Rede encerrou 298 unidades e demitiu cerca de 1,9 mil funcionários; empresa busca reduzir despesas e ampliar participação nas vendas digitais
A Casas Bahia fechou 298 lojas entre quinta-feira (13) e sexta-feira (14), em uma das maiores reduções de sua rede nos últimos anos. O corte representa aproximadamente 29% das unidades físicas da companhia e veio acompanhado do desligamento de cerca de 1,9 mil funcionários.
A medida faz parte de uma nova etapa de reestruturação financeira e operacional, adotada pela empresa para reduzir custos e adaptar sua operação diante das dificuldades enfrentadas pelo varejo.

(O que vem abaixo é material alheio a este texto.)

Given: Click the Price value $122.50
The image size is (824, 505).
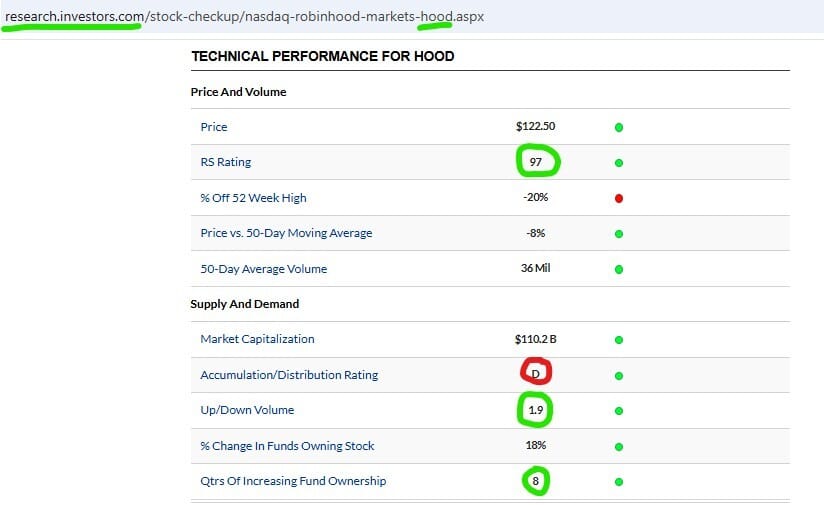Looking at the screenshot, I should pos(535,127).
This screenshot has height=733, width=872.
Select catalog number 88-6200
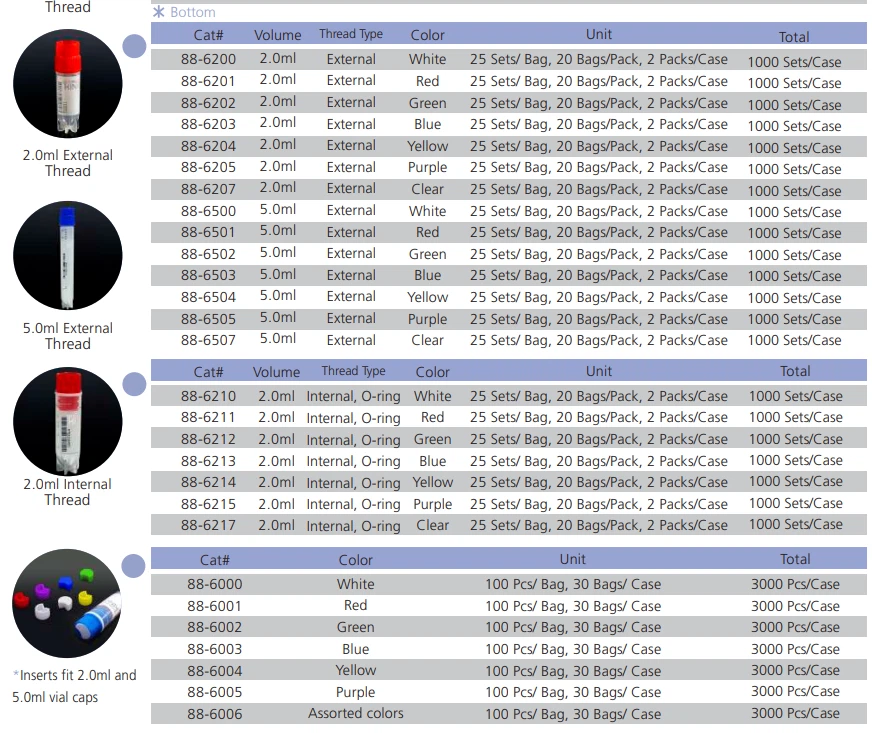(x=208, y=59)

📉 Prejuízo bilionário e pressão financeira
A situação financeira da Casas Bahia se agravou nos primeiros meses de 2026. No primeiro trimestre, a companhia registrou prejuízo de aproximadamente R$ 1,06 bilhão, mais que o dobro do resultado negativo registrado no mesmo período do ano anterior.
A empresa também enfrenta os efeitos dos juros elevados e do custo do endividamento, fatores que aumentam a pressão sobre o caixa e dificultam a operação de uma extensa rede de lojas físicas.

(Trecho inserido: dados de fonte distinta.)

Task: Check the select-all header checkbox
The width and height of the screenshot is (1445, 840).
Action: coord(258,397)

Em 2024, a companhia passou por uma reestruturação financeira extrajudicial, envolvendo cerca de R$ 4 bilhões em dívidas e outras obrigações.
🏪 Corte reduz significativamente a rede
A Casas Bahia já vinha diminuindo sua presença física. Ao final de 2025, o grupo possuía 1.042 lojas, contra 1.064 em 2024 e 1.078 em 2023.
O fechamento de 298 unidades, portanto, representa um movimento muito mais amplo do que os cortes realizados anteriormente e deve concentrar a operação em estabelecimentos considerados mais estratégicos para a companhia.
O número de demissões pode chegar a 3 mil, segundo informações divulgadas pelo Valor Econômico. A empresa, porém, não confirmou esse número como definitivo.
💻 Estratégia mira o comércio digital
Enquanto reduz a quantidade de lojas, a Casas Bahia tenta fortalecer sua operação pela internet. No primeiro trimestre, as vendas digitais de produtos próprios cresceram 26%, enquanto as vendas realizadas nas lojas físicas recuaram 1,8%.
A receita bruta da companhia, por outro lado, avançou 6,4%, alcançando aproximadamente R$ 8,8 bilhões no período.
A estratégia, portanto, combina a redução da estrutura física com o esforço para ampliar canais digitais e melhorar a eficiência operacional.
💰 Ações também sofrem forte desvalorização
A crise se refletiu ainda no mercado financeiro. As ações da Casas Bahia (BHIA3) chegaram a R$ 0,64 nesta sexta-feira (14), segundo os dados citados na reportagem, acumulando forte desvalorização ao longo de 2026.
A companhia também vem negociando condições com fornecedores e realizando mudanças na operação do marketplace como parte das medidas destinadas a melhorar o fluxo de caixa.
O novo plano de reestruturação representa uma tentativa de adequar o tamanho da empresa à atual realidade financeira, priorizando operações consideradas mais rentáveis e reduzindo despesas com unidades que apresentam menor desempenho.